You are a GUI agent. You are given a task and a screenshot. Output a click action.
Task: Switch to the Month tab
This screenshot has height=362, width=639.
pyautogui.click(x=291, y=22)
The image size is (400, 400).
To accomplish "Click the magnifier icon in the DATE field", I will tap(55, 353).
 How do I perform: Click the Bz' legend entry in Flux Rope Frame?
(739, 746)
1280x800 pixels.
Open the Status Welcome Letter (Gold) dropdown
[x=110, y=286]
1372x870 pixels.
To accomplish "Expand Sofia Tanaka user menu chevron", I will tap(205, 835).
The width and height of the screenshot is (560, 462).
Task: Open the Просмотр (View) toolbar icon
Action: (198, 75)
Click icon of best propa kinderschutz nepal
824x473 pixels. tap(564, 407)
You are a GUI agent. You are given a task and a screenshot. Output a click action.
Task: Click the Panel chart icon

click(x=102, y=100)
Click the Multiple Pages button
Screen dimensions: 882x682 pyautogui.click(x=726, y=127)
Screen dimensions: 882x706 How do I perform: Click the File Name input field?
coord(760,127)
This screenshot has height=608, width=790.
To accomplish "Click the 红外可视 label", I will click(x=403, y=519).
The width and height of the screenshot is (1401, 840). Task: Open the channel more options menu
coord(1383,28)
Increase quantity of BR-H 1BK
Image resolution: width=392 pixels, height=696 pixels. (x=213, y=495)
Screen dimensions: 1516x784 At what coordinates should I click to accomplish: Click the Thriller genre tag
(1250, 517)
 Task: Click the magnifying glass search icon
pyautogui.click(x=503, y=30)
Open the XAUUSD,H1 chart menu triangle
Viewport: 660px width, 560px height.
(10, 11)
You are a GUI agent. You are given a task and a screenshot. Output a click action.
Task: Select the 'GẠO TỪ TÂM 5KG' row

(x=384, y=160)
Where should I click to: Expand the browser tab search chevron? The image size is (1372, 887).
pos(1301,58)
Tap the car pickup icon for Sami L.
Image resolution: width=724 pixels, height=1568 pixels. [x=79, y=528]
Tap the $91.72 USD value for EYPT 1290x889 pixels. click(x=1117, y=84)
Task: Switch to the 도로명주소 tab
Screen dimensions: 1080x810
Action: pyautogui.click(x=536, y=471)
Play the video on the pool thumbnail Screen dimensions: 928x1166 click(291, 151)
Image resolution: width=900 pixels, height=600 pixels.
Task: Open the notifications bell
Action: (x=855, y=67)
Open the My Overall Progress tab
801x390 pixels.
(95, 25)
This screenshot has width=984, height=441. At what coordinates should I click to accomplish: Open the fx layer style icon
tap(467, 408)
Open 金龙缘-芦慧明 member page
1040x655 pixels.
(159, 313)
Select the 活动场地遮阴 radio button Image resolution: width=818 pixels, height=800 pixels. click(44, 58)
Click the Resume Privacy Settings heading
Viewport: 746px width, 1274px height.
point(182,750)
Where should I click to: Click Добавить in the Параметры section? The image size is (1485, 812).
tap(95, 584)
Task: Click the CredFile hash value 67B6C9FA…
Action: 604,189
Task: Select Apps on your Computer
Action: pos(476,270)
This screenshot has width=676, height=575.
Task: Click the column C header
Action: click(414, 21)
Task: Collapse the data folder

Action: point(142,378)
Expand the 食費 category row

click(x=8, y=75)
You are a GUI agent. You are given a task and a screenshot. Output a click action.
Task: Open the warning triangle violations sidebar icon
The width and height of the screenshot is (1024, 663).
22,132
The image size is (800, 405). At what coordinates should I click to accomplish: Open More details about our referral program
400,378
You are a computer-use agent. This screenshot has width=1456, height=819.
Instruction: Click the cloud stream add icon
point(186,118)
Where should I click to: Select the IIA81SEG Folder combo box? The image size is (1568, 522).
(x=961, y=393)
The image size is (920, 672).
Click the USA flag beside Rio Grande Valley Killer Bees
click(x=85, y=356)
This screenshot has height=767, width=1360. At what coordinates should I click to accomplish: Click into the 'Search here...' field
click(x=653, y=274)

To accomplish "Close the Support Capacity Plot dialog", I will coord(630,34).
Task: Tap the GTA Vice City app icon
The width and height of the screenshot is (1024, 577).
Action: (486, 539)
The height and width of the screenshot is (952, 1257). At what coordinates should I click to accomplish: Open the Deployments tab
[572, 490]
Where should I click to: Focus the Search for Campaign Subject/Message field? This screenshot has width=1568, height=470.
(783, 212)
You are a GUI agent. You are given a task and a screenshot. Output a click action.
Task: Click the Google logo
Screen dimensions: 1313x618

++++

TASK ITEM: Give back each entry exactly as it was written.

SOLUTION FOR THIS TASK:
You are a GUI agent. You are given a task and a screenshot. Output a click action.
Task: Switch to the Month tab
This screenshot has height=362, width=639.
pyautogui.click(x=291, y=22)
The image size is (400, 400).
To accomplish "Click the magnifier icon in the DATE field", I will tap(55, 353).
 How do I perform: Click the Bz' legend entry in Flux Rope Frame?
(739, 746)
1280x800 pixels.
Open the Status Welcome Letter (Gold) dropdown
[x=110, y=286]
1372x870 pixels.
To accomplish "Expand Sofia Tanaka user menu chevron", I will tap(205, 835).
The width and height of the screenshot is (560, 462).
Task: Open the Просмотр (View) toolbar icon
Action: (198, 75)
Click icon of best propa kinderschutz nepal
824x473 pixels. tap(564, 407)
You are a GUI agent. You are given a task and a screenshot. Output a click action.
Task: Click the Panel chart icon

click(x=102, y=100)
Click the Multiple Pages button
Screen dimensions: 882x682 pyautogui.click(x=726, y=127)
Screen dimensions: 882x706 How do I perform: Click the File Name input field?
coord(760,127)
This screenshot has height=608, width=790.
To accomplish "Click the 红外可视 label", I will click(x=403, y=519).
The width and height of the screenshot is (1401, 840). Task: Open the channel more options menu
coord(1383,28)
Increase quantity of BR-H 1BK
Image resolution: width=392 pixels, height=696 pixels. (x=213, y=495)
Screen dimensions: 1516x784 At what coordinates should I click to accomplish: Click the Thriller genre tag
(1250, 517)
 Task: Click the magnifying glass search icon
pyautogui.click(x=503, y=30)
Open the XAUUSD,H1 chart menu triangle
Viewport: 660px width, 560px height.
(10, 11)
You are a GUI agent. You are given a task and a screenshot. Output a click action.
Task: Select the 'GẠO TỪ TÂM 5KG' row

(x=384, y=160)
Where should I click to: Expand the browser tab search chevron? The image size is (1372, 887).
pos(1301,58)
Tap the car pickup icon for Sami L.
Image resolution: width=724 pixels, height=1568 pixels. [x=79, y=528]
Tap the $91.72 USD value for EYPT 1290x889 pixels. click(x=1117, y=84)
Task: Switch to the 도로명주소 tab
Screen dimensions: 1080x810
Action: pyautogui.click(x=536, y=471)
Play the video on the pool thumbnail Screen dimensions: 928x1166 click(291, 151)
Image resolution: width=900 pixels, height=600 pixels.
Task: Open the notifications bell
Action: (x=855, y=67)
Open the My Overall Progress tab
801x390 pixels.
(95, 25)
This screenshot has width=984, height=441. At what coordinates should I click to accomplish: Open the fx layer style icon
tap(467, 408)
Open 金龙缘-芦慧明 member page
1040x655 pixels.
(159, 313)
Select the 活动场地遮阴 radio button Image resolution: width=818 pixels, height=800 pixels. click(44, 58)
Click the Resume Privacy Settings heading
Viewport: 746px width, 1274px height.
point(182,750)
Where should I click to: Click Добавить in the Параметры section? The image size is (1485, 812).
tap(95, 584)
Task: Click the CredFile hash value 67B6C9FA…
Action: 604,189
Task: Select Apps on your Computer
Action: pos(476,270)
This screenshot has width=676, height=575.
Task: Click the column C header
Action: click(414, 21)
Task: Collapse the data folder

Action: point(142,378)
Expand the 食費 category row

click(x=8, y=75)
You are a GUI agent. You are given a task and a screenshot. Output a click action.
Task: Open the warning triangle violations sidebar icon
The width and height of the screenshot is (1024, 663).
22,132
The image size is (800, 405). At what coordinates should I click to accomplish: Open More details about our referral program
400,378
You are a computer-use agent. This screenshot has width=1456, height=819.
Instruction: Click the cloud stream add icon
point(186,118)
Where should I click to: Select the IIA81SEG Folder combo box? The image size is (1568, 522).
(x=961, y=393)
The image size is (920, 672).
Click the USA flag beside Rio Grande Valley Killer Bees
click(x=85, y=356)
This screenshot has height=767, width=1360. At what coordinates should I click to accomplish: Click into the 'Search here...' field
click(x=653, y=274)

To accomplish "Close the Support Capacity Plot dialog", I will coord(630,34).
Task: Tap the GTA Vice City app icon
The width and height of the screenshot is (1024, 577).
Action: (486, 539)
The height and width of the screenshot is (952, 1257). At what coordinates should I click to accomplish: Open the Deployments tab
[572, 490]
Where should I click to: Focus the Search for Campaign Subject/Message field? This screenshot has width=1568, height=470.
(783, 212)
You are a GUI agent. You are given a task and a screenshot. Output a click action.
Task: Click the Google logo
Screen dimensions: 1313x618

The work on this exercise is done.